#### [Work required]
Return every line below exactly.

===== Information shown

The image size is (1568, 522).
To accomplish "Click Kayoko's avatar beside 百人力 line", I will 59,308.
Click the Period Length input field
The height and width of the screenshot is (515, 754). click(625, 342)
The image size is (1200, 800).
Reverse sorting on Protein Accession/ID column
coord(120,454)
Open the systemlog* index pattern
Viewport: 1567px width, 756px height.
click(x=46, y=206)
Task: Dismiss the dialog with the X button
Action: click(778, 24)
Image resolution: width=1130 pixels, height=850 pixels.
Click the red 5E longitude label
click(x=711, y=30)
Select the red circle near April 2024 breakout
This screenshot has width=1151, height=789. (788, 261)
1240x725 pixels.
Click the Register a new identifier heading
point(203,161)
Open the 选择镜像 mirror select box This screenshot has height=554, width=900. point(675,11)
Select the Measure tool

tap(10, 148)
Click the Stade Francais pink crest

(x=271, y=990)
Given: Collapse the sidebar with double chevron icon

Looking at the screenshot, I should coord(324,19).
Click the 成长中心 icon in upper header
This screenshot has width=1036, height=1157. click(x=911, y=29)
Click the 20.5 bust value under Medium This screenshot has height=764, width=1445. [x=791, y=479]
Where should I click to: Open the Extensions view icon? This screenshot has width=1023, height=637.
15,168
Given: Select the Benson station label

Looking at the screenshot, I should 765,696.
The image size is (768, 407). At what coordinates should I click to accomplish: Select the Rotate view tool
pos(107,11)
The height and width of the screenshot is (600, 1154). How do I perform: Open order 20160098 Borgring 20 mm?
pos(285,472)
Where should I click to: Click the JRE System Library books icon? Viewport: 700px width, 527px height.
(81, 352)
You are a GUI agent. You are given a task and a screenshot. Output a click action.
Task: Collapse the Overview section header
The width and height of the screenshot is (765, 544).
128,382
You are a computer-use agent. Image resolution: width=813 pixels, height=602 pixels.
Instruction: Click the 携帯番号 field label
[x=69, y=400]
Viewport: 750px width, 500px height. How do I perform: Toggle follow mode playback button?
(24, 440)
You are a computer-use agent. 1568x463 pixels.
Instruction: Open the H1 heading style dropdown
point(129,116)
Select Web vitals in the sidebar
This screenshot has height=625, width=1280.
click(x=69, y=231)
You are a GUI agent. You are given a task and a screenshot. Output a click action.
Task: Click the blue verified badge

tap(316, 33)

==========

#### [Answer to the exercise]
The image size is (1568, 522).
To accomplish "Click Kayoko's avatar beside 百人力 line", I will 59,308.
Click the Period Length input field
The height and width of the screenshot is (515, 754). click(625, 342)
The image size is (1200, 800).
Reverse sorting on Protein Accession/ID column
coord(120,454)
Open the systemlog* index pattern
Viewport: 1567px width, 756px height.
click(x=46, y=206)
Task: Dismiss the dialog with the X button
Action: click(778, 24)
Image resolution: width=1130 pixels, height=850 pixels.
Click the red 5E longitude label
click(x=711, y=30)
Select the red circle near April 2024 breakout
This screenshot has width=1151, height=789. (788, 261)
1240x725 pixels.
Click the Register a new identifier heading
point(203,161)
Open the 选择镜像 mirror select box This screenshot has height=554, width=900. point(675,11)
Select the Measure tool

tap(10, 148)
Click the Stade Francais pink crest

(x=271, y=990)
Given: Collapse the sidebar with double chevron icon

Looking at the screenshot, I should coord(324,19).
Click the 成长中心 icon in upper header
This screenshot has width=1036, height=1157. click(x=911, y=29)
Click the 20.5 bust value under Medium This screenshot has height=764, width=1445. [x=791, y=479]
Where should I click to: Open the Extensions view icon? This screenshot has width=1023, height=637.
15,168
Given: Select the Benson station label

Looking at the screenshot, I should 765,696.
The image size is (768, 407). At what coordinates should I click to accomplish: Select the Rotate view tool
pos(107,11)
The height and width of the screenshot is (600, 1154). How do I perform: Open order 20160098 Borgring 20 mm?
pos(285,472)
Where should I click to: Click the JRE System Library books icon? Viewport: 700px width, 527px height.
(81, 352)
You are a GUI agent. You are given a task and a screenshot. Output a click action.
Task: Collapse the Overview section header
The width and height of the screenshot is (765, 544).
128,382
You are a computer-use agent. Image resolution: width=813 pixels, height=602 pixels.
Instruction: Click the 携帯番号 field label
[x=69, y=400]
Viewport: 750px width, 500px height. How do I perform: Toggle follow mode playback button?
(24, 440)
You are a computer-use agent. 1568x463 pixels.
Instruction: Open the H1 heading style dropdown
point(129,116)
Select Web vitals in the sidebar
This screenshot has height=625, width=1280.
click(x=69, y=231)
You are a GUI agent. You are given a task and a screenshot. Output a click action.
Task: Click the blue verified badge

tap(316, 33)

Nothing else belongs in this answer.